Vikings fans can be excited about that, along with several other things. However, it still needs help to pass the five teams it is chasing for a wild card and division championship spot.
The three things heading upward
Adrian Peterson’s MVP and rushing record chase: The league’s best running back is now 506 yards short of setting the NFL’s single season rushing record of 2,105 set by Eric Dickerson of the Los Angeles Rams. He needs 168.67 yards per game against the St. Louis Rams, Houston Texans and Green Bay Packers. It will not be easy, but is easily doable. He already has put up 210 yards on the Packers this season. That leads to the next part of the trend is the MVP award. It will come down to two things; one is how the voters determine the “most valuable player” and if the team needs to make the playoffs. The Vikings are only one game out of a wild card spot, and it is all because of Peterson. Peyton Manning of the Denver Broncos is considered one of the top competitors, but his team is at best five wins better this year than it was last year. Peterson has nearly single-handedly already improved the Vikings by four wins.
Harrison Smith’s bid for the defensive rookie of the year: The idea may have been crazy a few weeks ago, but 25 tackles and two interceptions over the NFC North’s top two teams in the last three weeks has put him in the top four among rookies in tackles, interceptions and defensive touchdowns. It is unlikely he will be considered for the award at this point, but a few more games like his recent performances could make him deserving.

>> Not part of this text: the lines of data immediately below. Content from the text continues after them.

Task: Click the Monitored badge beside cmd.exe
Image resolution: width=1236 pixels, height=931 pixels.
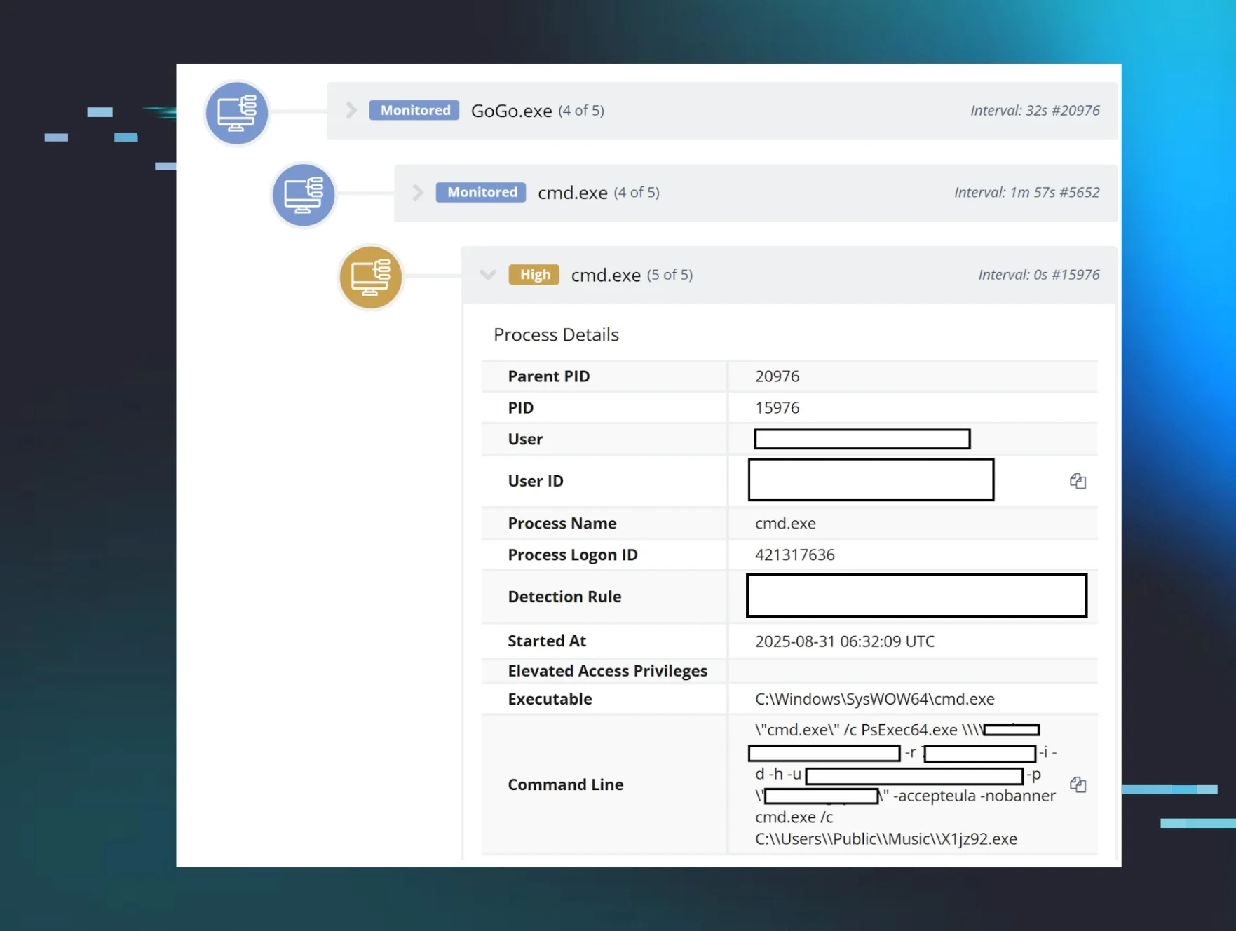Action: coord(481,193)
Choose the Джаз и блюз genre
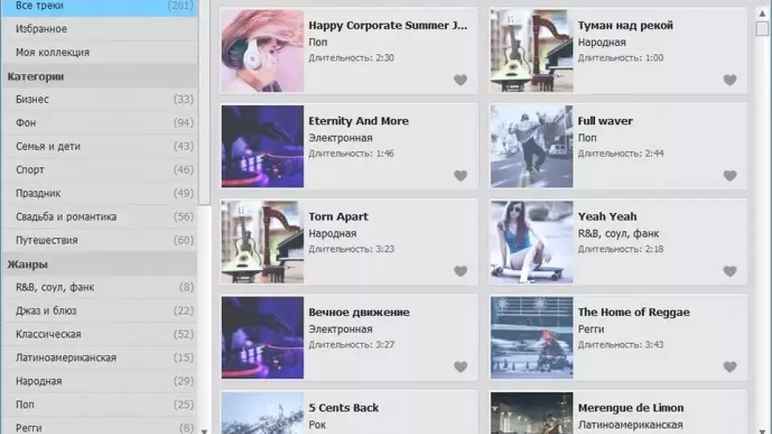This screenshot has height=434, width=772. pyautogui.click(x=98, y=311)
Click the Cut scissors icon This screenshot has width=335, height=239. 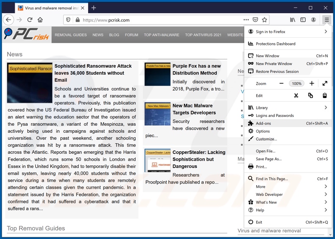pyautogui.click(x=296, y=96)
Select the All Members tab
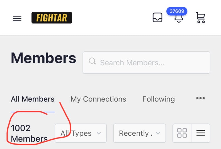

The play of the offensive line: The Vikings offensive line is one of the most improved units in the NFL. The addition of Matt Kalil in the first round of the draft allowed Charlie Johnson to move down to guard. Last season Christian Ponder was under siege, which may explain his skittish nature in the pocket. However, this season he has been sacked just 28 times this season, which ranks in the middle of the NFL. The feather in the unit’s cap is Peterson’s chase for the rushing record. The line has opened holes and allowed Peterson to get to the second level.
The three things heading downward
Christian Ponder’s play: He is under pressure to produce and really has been average at best. There has been nothing to suggest that if Peterson is injured or ineffective that Ponder can win the game for the Vikings. His signature moment this season was what? The last minute three-play, 32-yard drive to tie the game against the Jacksonville Jaguars at Mall of America Field in Week 1 or the nine-play, 46-yard drive that tied the game against the Indianapolis Colts at Lucas Oil Stadium in Week 2? Either way, it was very early in the season.
Phil Loadholt’s future with the Vikings: The fourth-year right tackle is in the final year of his rookie contract, but three false start penalties at home (although one may have actually been committed by a different lineman) is not a way to give the team confidence to offer an extension. The team elevated third-year veteran Troy Kropog from the practice squad roster late last week to replace Percy Harvin, and still have yet to have rookie Mark Asper active for a game this season.
Roughing the passer penalties: Kevin Williams and Everson Griffen were called for roughing the passer penalties in each of the last two games that negated big plays by the Vikings’ defense. Williams was flagged for hitting Green Bay Packers quarterback Aaron Rodgers while Jared Allen intercepted a batted pass in Week 13. The interception would have set the Vikings’ offense up with the ball on the Packer 16-yard line. Griffen was flagged for tackling Jay Cutler of the Chicago Bears last Sunday while Allen was recording a sack and forced fumble that would have cost the Bears 10 yards. Both were questionable calls and both offset holding penalties drawn by Allen.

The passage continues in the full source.